2.6 KiB
2.6 KiB
Media Analyzer
Project Overview
This project is a real-time video streaming and AI analysis platform. It ingests RTMP video streams, processes them with computer vision AI models, and provides live analysis results through a responsive web dashboard.
The architecture is based on microservices and includes:
- Backend: A Django application that handles video stream management, AI processing, and WebSocket communication for real-time updates.
- Frontend: An Angular single-page application that provides a user interface for stream viewing and analysis visualization.
- AI Processing: A Python-based analysis engine that uses various adapters for different types of analysis, such as object detection, logo detection, and motion analysis. The engine can be configured to run locally, on a remote LAN worker, or in the cloud.
- Streaming: An NGINX server with the RTMP module ingests video streams and converts them to HLS for web playback.
- Infrastructure: The entire platform is containerized using Docker and can be deployed with Docker Compose for development or Kubernetes for production.
Building and Running
Docker Compose (Development)
To run the application in a development environment, use Docker Compose:
# Start all services
docker compose up
# Run migrations (in a separate terminal)

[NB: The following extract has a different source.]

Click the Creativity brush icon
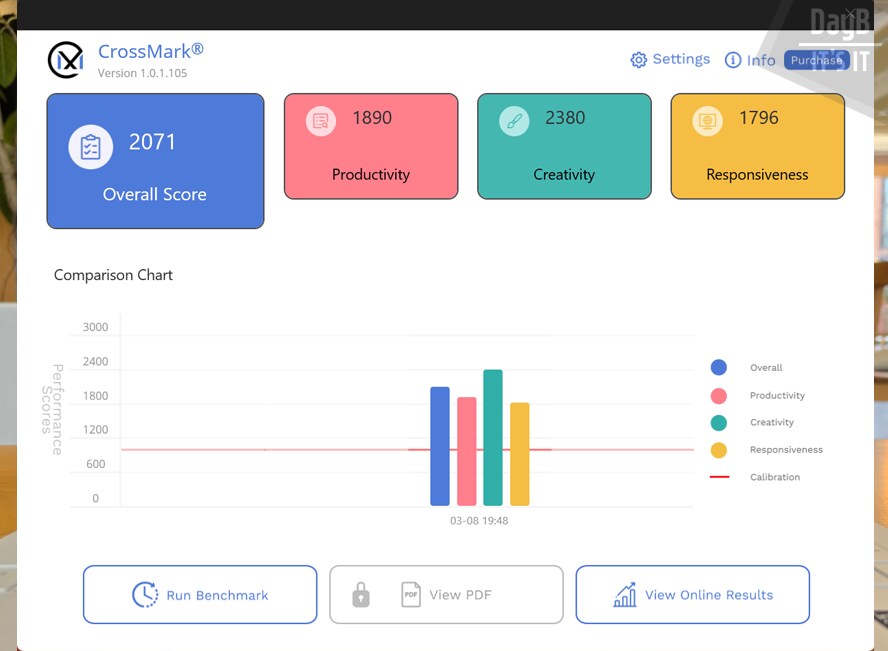The width and height of the screenshot is (888, 651). pos(514,121)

docker compose --profile tools up migrate
The application will be accessible at the following URLs:
- Frontend:
http://localhost:4200 - Backend API:
http://localhost:8000 - RTMP Stream:
rtmp://localhost:1935/live - HLS Stream:
http://localhost:8081/hls
Kubernetes (Production-like)
To deploy the application to a Kubernetes cluster, you can use the provided scripts:
# Build and push images to a local registry
./k8s/build-for-ctlptl.sh
# Deploy to Kubernetes
kubectl apply -k k8s/overlays/development
# Check deployment status
kubectl get pods -n media-analyzer
# Access the application via port forwarding
kubectl port-forward service/frontend -n media-analyzer 4200:80
Development Conventions
- Backend: The backend is a Django application. Follow Django best practices for development.

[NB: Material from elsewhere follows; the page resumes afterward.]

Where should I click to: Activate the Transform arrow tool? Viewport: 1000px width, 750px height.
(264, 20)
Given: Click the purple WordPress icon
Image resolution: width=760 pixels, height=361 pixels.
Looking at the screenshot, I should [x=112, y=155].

- Frontend: The frontend is an Angular application. Follow Angular best practices for development.
- AI Processing: The AI processing engine is designed to be extensible. To add a new analysis capability, create a new adapter and integrate it with the
AnalysisEngine. - Testing: The project includes a
test_unified_ai.pyfile, which suggests that there is a testing framework in place. Run existing tests and add new ones when making changes.